In your copy, include every record exactly and no pictures.
########################################
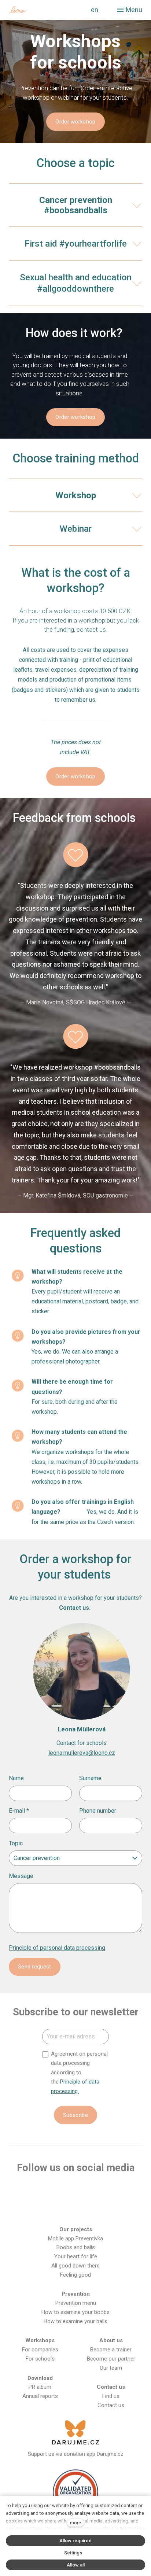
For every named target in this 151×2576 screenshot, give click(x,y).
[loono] (38, 9)
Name (16, 1778)
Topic (16, 1843)
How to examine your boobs (75, 2312)
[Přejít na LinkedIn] (122, 2191)
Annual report (38, 2396)
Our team (111, 2368)
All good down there (75, 2265)
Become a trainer (111, 2349)
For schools (40, 2358)
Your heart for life (75, 2256)
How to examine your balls (75, 2321)
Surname (90, 1778)
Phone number (97, 1810)
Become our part (107, 2358)
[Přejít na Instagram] (52, 2191)
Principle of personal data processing (57, 1947)
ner (131, 2358)
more (75, 2522)
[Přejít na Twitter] (99, 2191)
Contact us (110, 2405)
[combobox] (75, 1858)
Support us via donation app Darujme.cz (76, 2454)
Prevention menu (75, 2303)
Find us (110, 2396)
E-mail (19, 1810)
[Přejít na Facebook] (28, 2191)
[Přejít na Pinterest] (75, 2209)
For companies (40, 2349)
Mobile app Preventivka (75, 2238)
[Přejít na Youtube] (75, 2191)
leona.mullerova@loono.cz (81, 1752)
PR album (40, 2387)
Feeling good (75, 2274)
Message (21, 1875)
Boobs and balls (75, 2247)
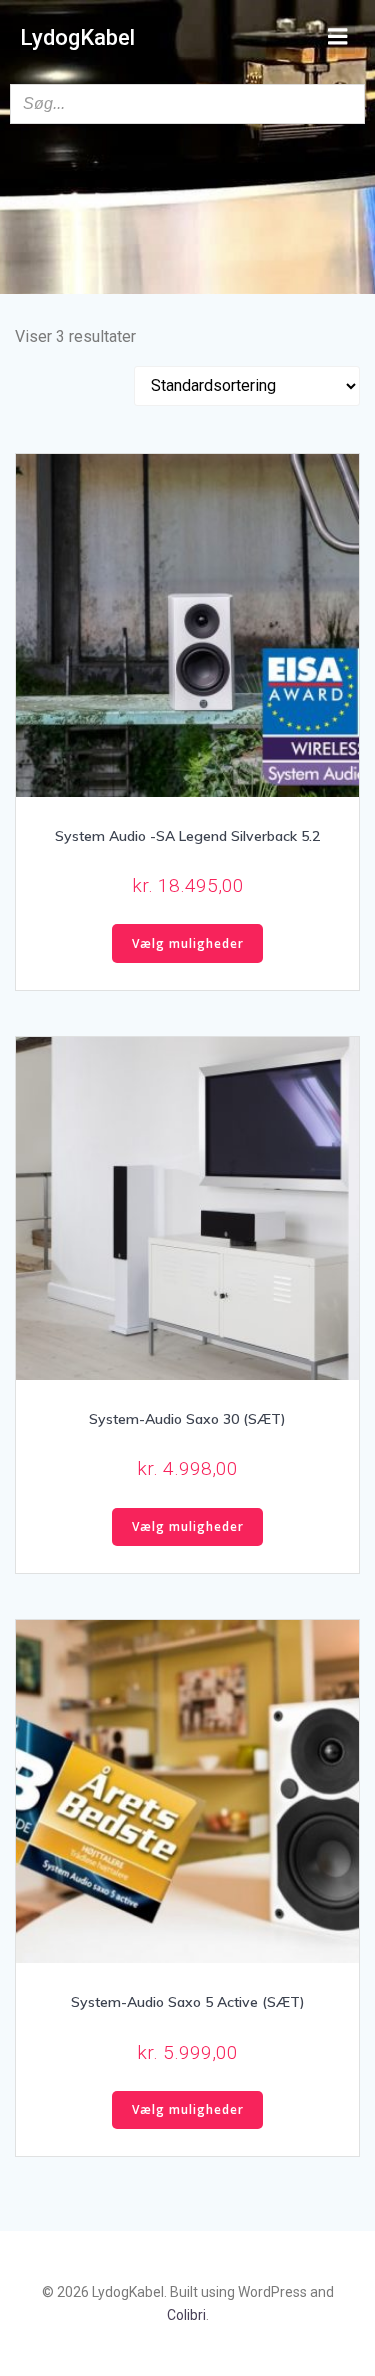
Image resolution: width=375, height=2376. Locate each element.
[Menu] (338, 37)
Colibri (186, 2315)
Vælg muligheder (188, 943)
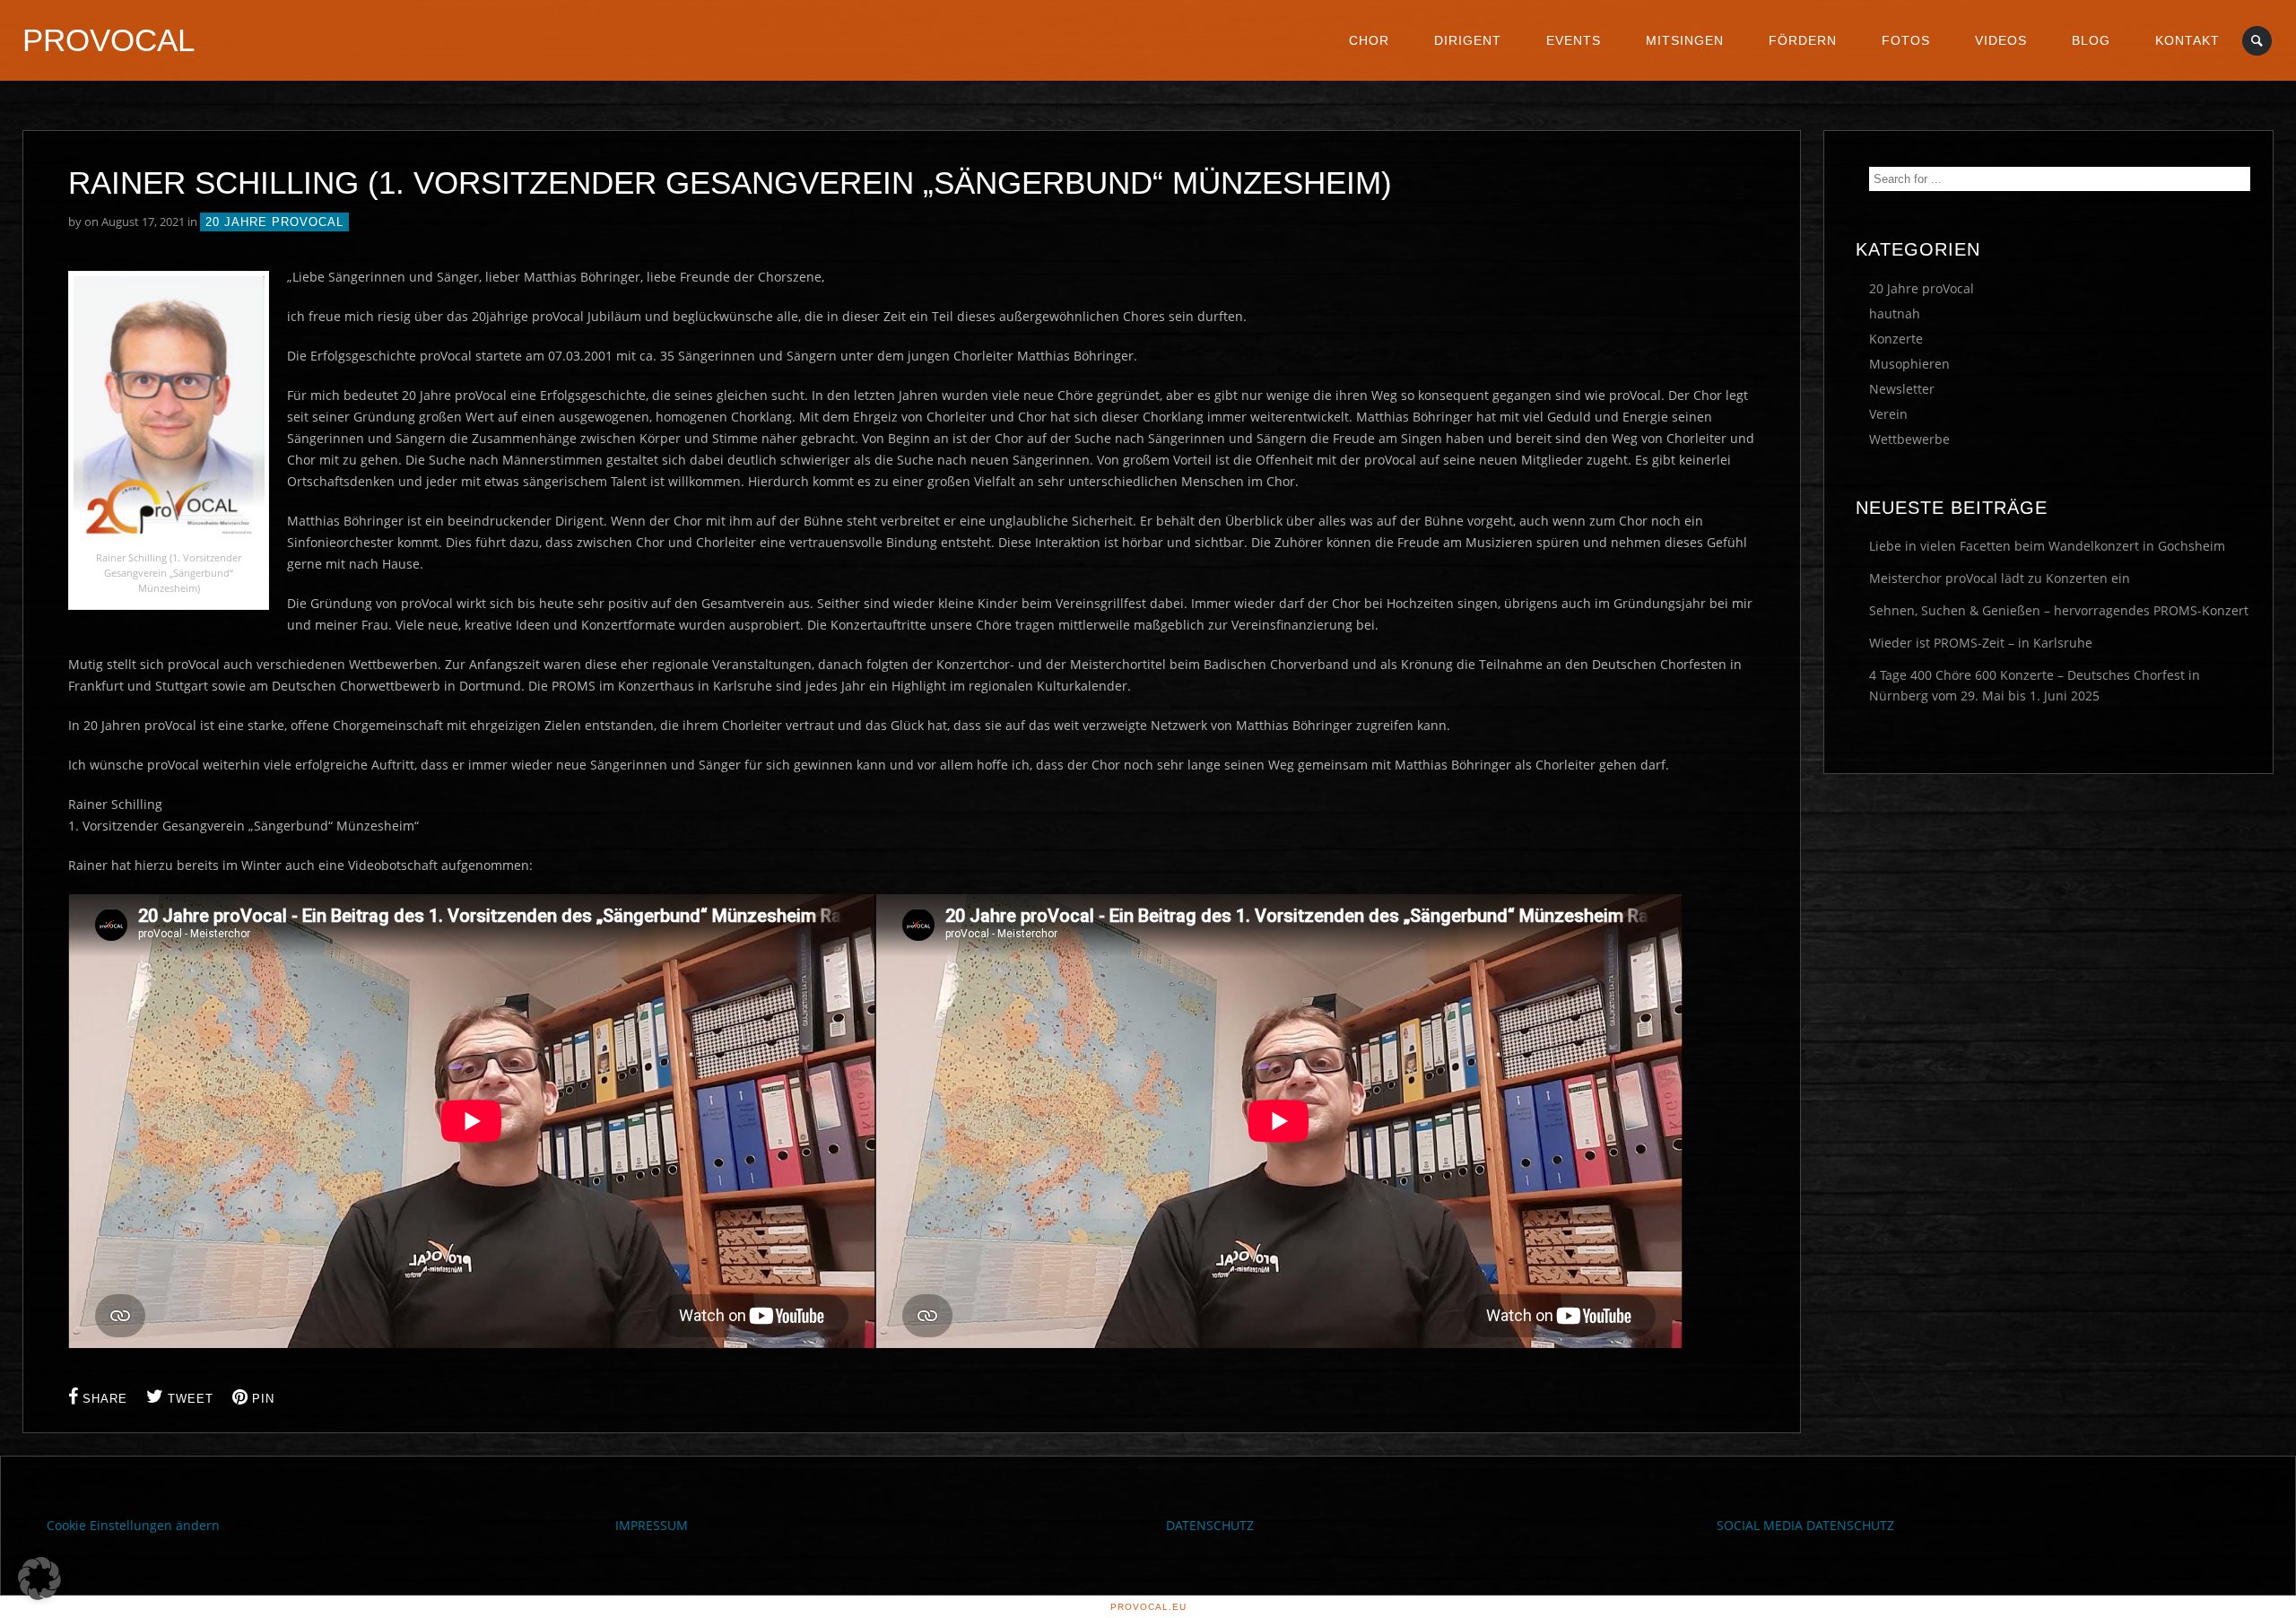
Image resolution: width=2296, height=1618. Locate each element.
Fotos (1906, 40)
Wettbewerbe (1909, 439)
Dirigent (1467, 40)
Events (1573, 40)
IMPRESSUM (651, 1525)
########################################
- **ANSWER TO THIS EXERCISE**
For every named target in this 151×2576 screenshot, give click(x,y).
[loono] (38, 9)
Name (16, 1778)
Topic (16, 1843)
How to examine your boobs (75, 2312)
[Přejít na LinkedIn] (122, 2191)
Annual report (38, 2396)
Our team (111, 2368)
All good down there (75, 2265)
Become a trainer (111, 2349)
For schools (40, 2358)
Your heart for life (75, 2256)
How to examine your balls (75, 2321)
Surname (90, 1778)
Phone number (97, 1810)
Become our part (107, 2358)
[Přejít na Instagram] (52, 2191)
Principle of personal data processing (57, 1947)
ner (131, 2358)
more (75, 2522)
[Přejít na Twitter] (99, 2191)
Contact us (110, 2405)
[combobox] (75, 1858)
Support us via donation app Darujme.cz (76, 2454)
Prevention menu (75, 2303)
Find us (110, 2396)
E-mail (19, 1810)
[Přejít na Facebook] (28, 2191)
[Přejít na Pinterest] (75, 2209)
For companies (40, 2349)
Mobile app Preventivka (75, 2238)
[Přejít na Youtube] (75, 2191)
leona.mullerova@loono.cz (81, 1752)
PR album (40, 2387)
Feeling good (75, 2274)
Message (21, 1875)
Boobs and balls (75, 2247)
Image resolution: width=375, height=2376. Locate each element.
[Menu] (338, 37)
Colibri (186, 2315)
Vælg muligheder (188, 943)
Image resolution: width=2296, height=1618. Locate each element.
Fotos (1906, 40)
Wettbewerbe (1909, 439)
Dirigent (1467, 40)
Events (1573, 40)
IMPRESSUM (651, 1525)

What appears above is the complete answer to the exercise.